AUFGABENSTELLUNG 1 » Schreibe aus dem Auszug über die Endlichkeit die Passage zwischen „Der Trost der“ und „des Lebens selbst.“ einschließlich wortgetreu ab.
AUFGABENSTELLUNG 2 » Übersetze diesen Satz aus dem Auszug über die Endlichkeit ins Englische: „Ob uns am Ende des Lebens ein Neubeginn, eine völlige Auflösung oder unendliche Seligkeit erwartet, kann niemand zweifelsfrei sagen.“
AUFGABENSTELLUNG 3 » Führe den Auszug über die Endlichkeit im Anschluss an seinen letzten Satz weiter.

Der Trost der Endlichkeit


Der Mensch kommt nicht einfach nur zur Welt, er wird geboren – geboren mit dem Vermögen, Anfänge zu setzen und Neues hervorzubringen. Doch mit der Geburt hängt auch das Damoklesschwert der Endlichkeit über ihm. Ob uns am Ende des Lebens ein Neubeginn, eine völlige Auflösung oder unendliche Seligkeit erwartet, kann niemand zweifelsfrei sagen. Denn die Frage des Lebensendes ist nicht nur eine Frage an das Leben, sondern auch eine Frage des Lebens selbst.

Aus dem Inhalt:

thema


Versöhnt mit der Endlichkeit
Die Lebenskunst des Michel de Montaigne

„Philosophieren heißt Sterben lernen“ war eine der geflügelten Wendungen der antiken Philosophie. Philosophie verstanden als vernunftgeleitete Lebenskunst musste ein bewusstes Verhältnis zum Tod entwickeln – dies blieb die Meinung fast aller antiker Philosophenschulen.
Autor: Robert Zimmer

Und jedem Ende wohnt ein Zauber inne
Vom guten Geist des Endes und des Anfangs

Das Ende hat einen schlechten Ruf. „Denn jedem Anfang wohnt ein Zauber inne“, das prangt in Poesiealben, auf Selbsthilfebüchern, und sogar auf Twitter finden sich Hashtags: #jedemanfang. Sie werden bildlich umschwärmt von Vorstellungen von Frühling, Jugendfrische, erster Liebe; erstaunlich selten allerdings von der ersten Scheidung, der ersten Vorstrafe, der ersten Operation. Wäre es aber möglich, dass auch jedem Ende ein Zauber innewohnt, ein magischer Abschluss, eine – vielleicht nicht Beflügelung, aber Befriedung, Befriedigung, vielleicht sogar: eine Befreiung?

GESPEICHERTE DATEN »
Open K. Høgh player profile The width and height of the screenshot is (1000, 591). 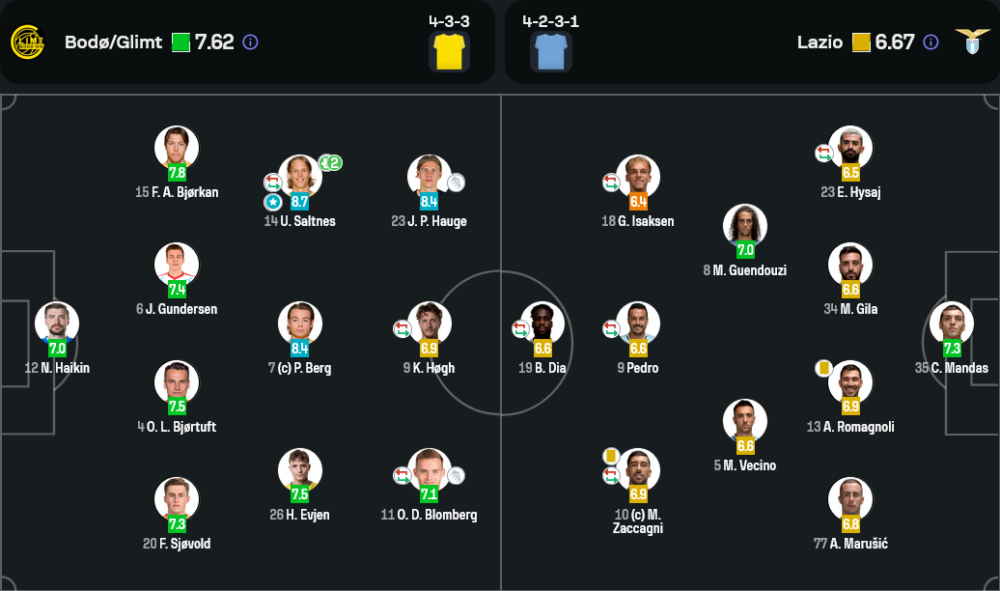[429, 323]
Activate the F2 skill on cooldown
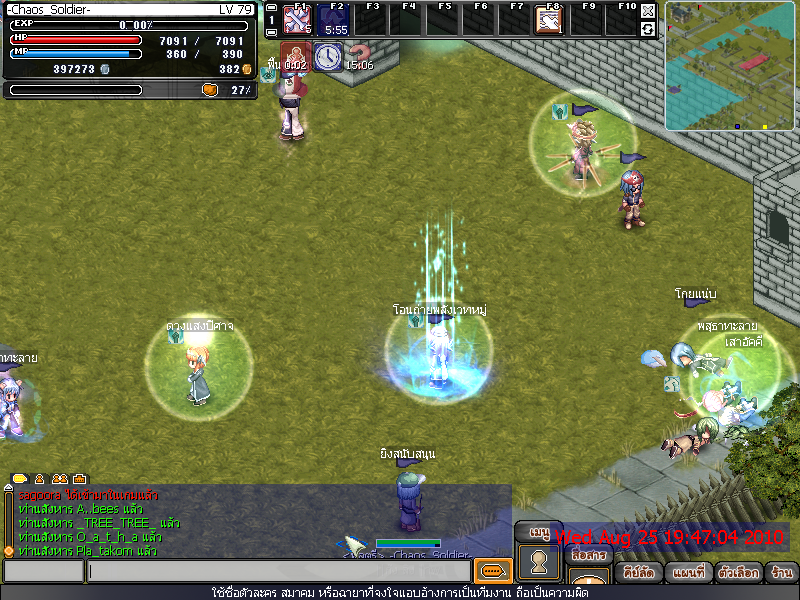800x600 pixels. (334, 19)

ANTWORT 1 »
Der Trost der Endlichkeit


Der Mensch kommt nicht einfach nur zur Welt, er wird geboren – geboren mit dem Vermögen, Anfänge zu setzen und Neues hervorzubringen. Doch mit der Geburt hängt auch das Damoklesschwert der Endlichkeit über ihm. Ob uns am Ende des Lebens ein Neubeginn, eine völlige Auflösung oder unendliche Seligkeit erwartet, kann niemand zweifelsfrei sagen. Denn die Frage des Lebensendes ist nicht nur eine Frage an das Leben, sondern auch eine Frage des Lebens selbst.

ANTWORT 2 » No one can say with certainty whether a new beginning, complete dissolution, or infinite bliss awaits us at the end of life.

ANTWORT 3 »
Autorin: Jutta Heinz

Diesseits ohne Jenseits
Zur Aufwertung des Endlichen bei Kierkegaard, Camus und Sartre

Da die meisten Philosophen der Antike den Tod, insbesondere den des Menschen, als Skandal empfanden, richteten sie ihr Augenmerk auf etwas, das nicht den Einengungen durch Raum und Zeit unterworfen ist, auf etwas Unendliches: das Sein, sowie die Seele als Sitz von Geist und Vernunft, die dem Menschen Trost im Unendlichen ermöglichen. Die Existenzphilosophen haben solche Fluchtversuche aus der Endlichkeit als Selbstbetrug entlarvt. Für sie eröffnet sich in der Freiheit des Menschen eine Unabhängigkeit von den Kausalgesetzen innerhalb der Endlichkeit. Sogar Sisyphos habe somit sein Schicksal selbst in der Hand.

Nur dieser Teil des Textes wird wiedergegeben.